Fig. 7: Eliminating crosstalk with a three-dimensional OST.

a Resolving crosstalk through signal decomposition and decoding in the QS system. The input signal matrix shows promoter responses to 3OC6-HSL, 3OC12-HSL, and 3OC14-HSL, with crosstalk arising from natural encoding by the QS system (QS matrix). Using the ideal orthogonal output matrix and Fig. 3b matrix operations, a decoding matrix was derived to resolve crosstalk. To address unattainable \(\alpha /\beta\) ratios, the decoding matrix was decomposed into a promoter scaling matrix and an OA coefficient matrix via the Hadamard product. b Design of the three-dimensional OST circuit.

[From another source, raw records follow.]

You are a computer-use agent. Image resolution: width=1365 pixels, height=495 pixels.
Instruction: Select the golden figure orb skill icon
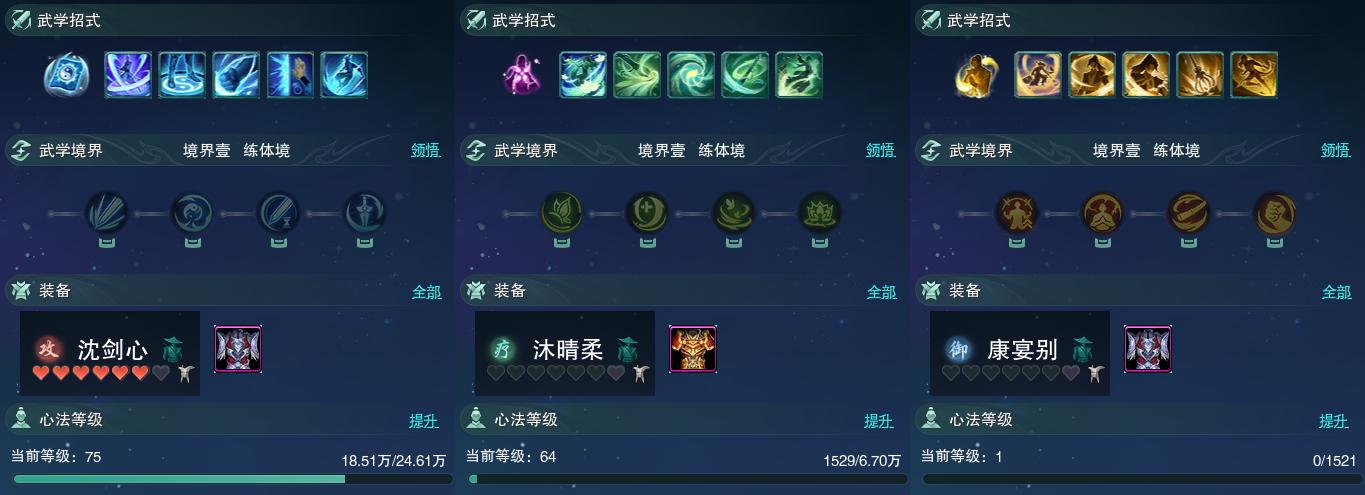(x=976, y=76)

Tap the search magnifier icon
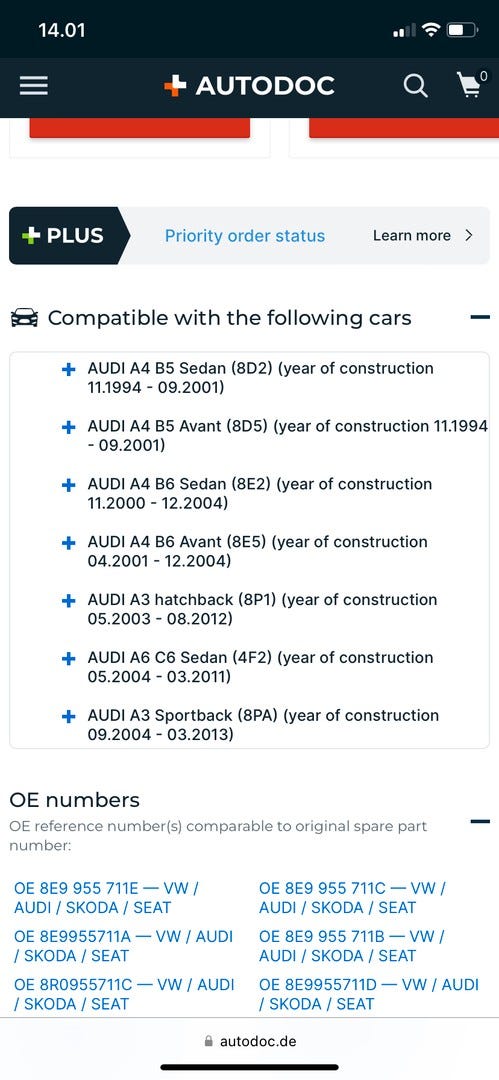pos(415,86)
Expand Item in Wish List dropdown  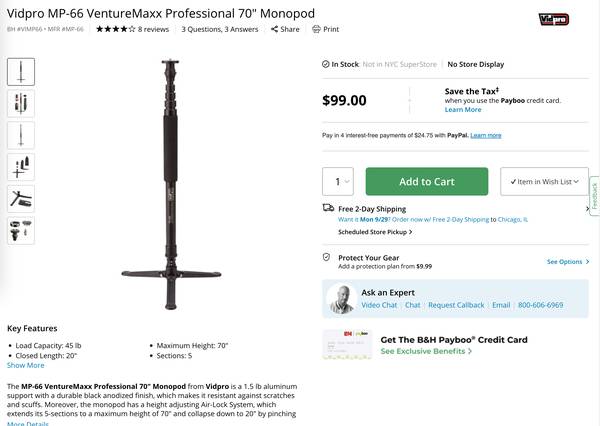pyautogui.click(x=544, y=181)
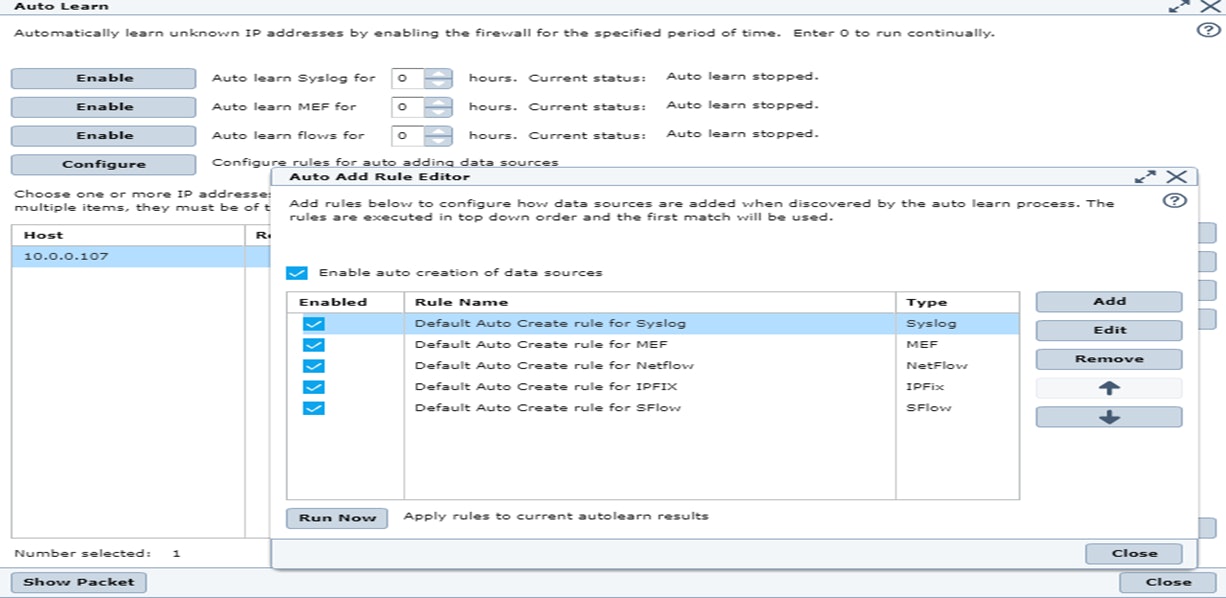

Based on Fig. 7a calculations, ECF22 is linked to P_lux with S₁-weighted P_las driving anti-ECF22, ECF11 to P_las with \({S}_{3}\)-weighted P_cin driving anti-ECF11, and ECF38 to P_cin with \({S}_{2}\)-weighted P_las driving anti-ECF38. Effective outputs of ECF22, ECF11, and ECF38 drive YFP, CFP, and mCherry, respectively. c Input, predicted, and experimental output signal matrices. Heatmaps compare input signals with crosstalk, predicted orthogonal outputs, and experimental results. Red boxes in the input heatmap highlight crosstalk regions—weak signals where strong responses are expected or unintended activation. Predicted and experimental results align closely, confirming that the decoding matrix resolved crosstalk and ensured intended responses. d Comparison of predicted and measured results. The scatter plot shows predicted values on the x-axis and experimental results on the y-axis, demonstrating a strong correlation (R² = 0.855). This confirms the OA circuit’s ability to resolve crosstalk and restore orthogonal signal patterns. The expression levels were measured in three independent biological replicates (n = 3). Source data are provided as a Source Data file.